Monday, May 31, 2010

... okay ...

I find it funny, not so much haha, but rather hmmm, the crazy things you will let your mind get away with. That keeping busy will help heal old wounds. That if you put all of yourself into something, time will move much to quickly to really be able to stop and think of why you needed the distraction in the first place. A year ago, I was at my lowest point. I didn't know how to face the morning, and I hated the night. I didn't know if anything would ever be okay, and while I still am unsure of how, I know that somehow, someday I will be okay. I will get over the bad and not let it hold me back anymore. That someday I will be able to look back and laugh at how stupidly dramatic I was about the things that don't matter. Molehills aren't mountains, and eventually, we all learn to be normal again. Well, we all find a new normal that works for us and we tell ourselves that we are happy again. That things aren't so bad, and that after all that has happened, we have taken the greater lesson from it all and it has made us a better person.

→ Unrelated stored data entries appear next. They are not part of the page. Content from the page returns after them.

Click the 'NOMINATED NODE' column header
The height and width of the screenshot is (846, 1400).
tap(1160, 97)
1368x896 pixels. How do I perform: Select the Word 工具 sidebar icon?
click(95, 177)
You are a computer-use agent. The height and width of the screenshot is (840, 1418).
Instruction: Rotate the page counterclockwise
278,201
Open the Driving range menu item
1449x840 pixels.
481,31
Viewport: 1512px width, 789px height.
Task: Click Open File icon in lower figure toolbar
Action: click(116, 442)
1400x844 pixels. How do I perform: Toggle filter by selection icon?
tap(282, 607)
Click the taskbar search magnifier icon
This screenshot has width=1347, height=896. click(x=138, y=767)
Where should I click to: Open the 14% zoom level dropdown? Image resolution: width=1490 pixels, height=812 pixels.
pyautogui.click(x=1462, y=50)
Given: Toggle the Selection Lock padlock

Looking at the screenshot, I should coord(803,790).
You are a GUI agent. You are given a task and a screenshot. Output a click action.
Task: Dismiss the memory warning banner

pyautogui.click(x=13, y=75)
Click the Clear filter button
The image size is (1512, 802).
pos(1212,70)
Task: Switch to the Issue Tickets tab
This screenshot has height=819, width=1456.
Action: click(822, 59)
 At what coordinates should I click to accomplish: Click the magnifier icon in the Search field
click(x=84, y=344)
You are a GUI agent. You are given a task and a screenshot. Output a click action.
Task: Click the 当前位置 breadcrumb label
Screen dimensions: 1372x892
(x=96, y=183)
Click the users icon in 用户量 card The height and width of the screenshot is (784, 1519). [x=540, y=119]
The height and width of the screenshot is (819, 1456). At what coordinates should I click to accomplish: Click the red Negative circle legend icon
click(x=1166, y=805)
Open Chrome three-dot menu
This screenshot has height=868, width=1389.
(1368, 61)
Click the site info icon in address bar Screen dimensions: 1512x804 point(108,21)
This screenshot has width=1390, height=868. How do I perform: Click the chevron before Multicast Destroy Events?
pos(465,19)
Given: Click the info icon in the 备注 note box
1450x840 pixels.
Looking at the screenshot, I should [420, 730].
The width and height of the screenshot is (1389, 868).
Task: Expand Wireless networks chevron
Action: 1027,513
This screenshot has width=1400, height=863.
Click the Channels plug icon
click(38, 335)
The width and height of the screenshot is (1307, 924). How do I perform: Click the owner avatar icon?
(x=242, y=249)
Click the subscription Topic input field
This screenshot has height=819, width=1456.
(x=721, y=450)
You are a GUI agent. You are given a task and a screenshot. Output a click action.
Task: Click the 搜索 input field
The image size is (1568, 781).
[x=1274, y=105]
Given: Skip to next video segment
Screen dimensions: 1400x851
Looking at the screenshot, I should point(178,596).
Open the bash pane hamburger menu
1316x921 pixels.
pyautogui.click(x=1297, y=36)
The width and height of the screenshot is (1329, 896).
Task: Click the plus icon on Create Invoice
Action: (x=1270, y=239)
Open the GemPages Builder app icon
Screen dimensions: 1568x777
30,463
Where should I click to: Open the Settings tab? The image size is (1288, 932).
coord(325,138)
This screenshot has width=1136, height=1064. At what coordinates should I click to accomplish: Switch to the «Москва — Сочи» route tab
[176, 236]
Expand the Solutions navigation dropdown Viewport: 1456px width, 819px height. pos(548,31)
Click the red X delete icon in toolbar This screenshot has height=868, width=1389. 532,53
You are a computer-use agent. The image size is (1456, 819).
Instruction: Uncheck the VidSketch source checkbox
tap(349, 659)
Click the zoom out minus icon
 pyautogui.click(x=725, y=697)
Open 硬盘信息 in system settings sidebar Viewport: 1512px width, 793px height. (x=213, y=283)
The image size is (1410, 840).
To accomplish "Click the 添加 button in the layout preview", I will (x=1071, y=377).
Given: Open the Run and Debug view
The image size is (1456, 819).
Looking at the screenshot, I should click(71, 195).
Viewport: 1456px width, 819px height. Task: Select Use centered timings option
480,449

I also think, we put too much pressure on certain words. My personal favorites are okay and enough. Everything is always whether or not I will be okay, if life will be okay, if my friendships will be okay... what is okay? Shouldn't I want more? Okay seems like it is the bottom of the barrel of good, bordering on bad, waiting for one little thing to go wrong to throw your whole world below the yellow line where nothing will ever be ok. Worse is enough. I always want to be enough. Good enough. Funny enough. There enough. Pretty enough. Enough of a person. Enough of a friend. Yet again, shouldn't I want more?
When you hold all your emotions and feelings in the inside, life seems to be a tightrope act. A careful balance so not to tip the scale and fall. To hold everything in so tight for fear of exposure, you never really stop to see that the only one you are truly scared of is yourself, and what you might become, if you let the freak flag fly and just be you. I hope a high expectation of friends and an even higher on of myself. But, when you hold it all in, the only person to know you failed is yourself. The only one who is really disappointed is you. I guess I just need to get out there more. Put myself out there more. Be me and let the chips fall where they may. I am an amazing person. I am an amazing friend. If someone doesn't appreciate me, it really is their loss. I will be alright. I will move on. I will be okay.